Assignment | The required output is the line that contains "The image size is (1288, 943)." plus every line after it in the listing below, copied exactly as it appears.

+++ Data provided

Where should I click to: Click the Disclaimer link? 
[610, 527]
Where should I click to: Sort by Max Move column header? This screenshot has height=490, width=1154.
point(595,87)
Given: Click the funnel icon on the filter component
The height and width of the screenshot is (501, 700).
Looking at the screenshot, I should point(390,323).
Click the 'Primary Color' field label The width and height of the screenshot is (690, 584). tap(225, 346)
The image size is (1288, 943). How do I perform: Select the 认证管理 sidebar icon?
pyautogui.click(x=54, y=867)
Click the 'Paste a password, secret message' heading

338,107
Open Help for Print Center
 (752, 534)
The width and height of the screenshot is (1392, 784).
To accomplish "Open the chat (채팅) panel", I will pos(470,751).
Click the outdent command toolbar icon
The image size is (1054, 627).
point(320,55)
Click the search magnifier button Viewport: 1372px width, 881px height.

++++++

Output below |
The image size is (1288, 943). How do I perform: Select the 认证管理 sidebar icon?
pyautogui.click(x=54, y=867)
Click the 'Paste a password, secret message' heading

338,107
Open Help for Print Center
 (752, 534)
The width and height of the screenshot is (1392, 784).
To accomplish "Open the chat (채팅) panel", I will pos(470,751).
Click the outdent command toolbar icon
The image size is (1054, 627).
point(320,55)
Click the search magnifier button Viewport: 1372px width, 881px height.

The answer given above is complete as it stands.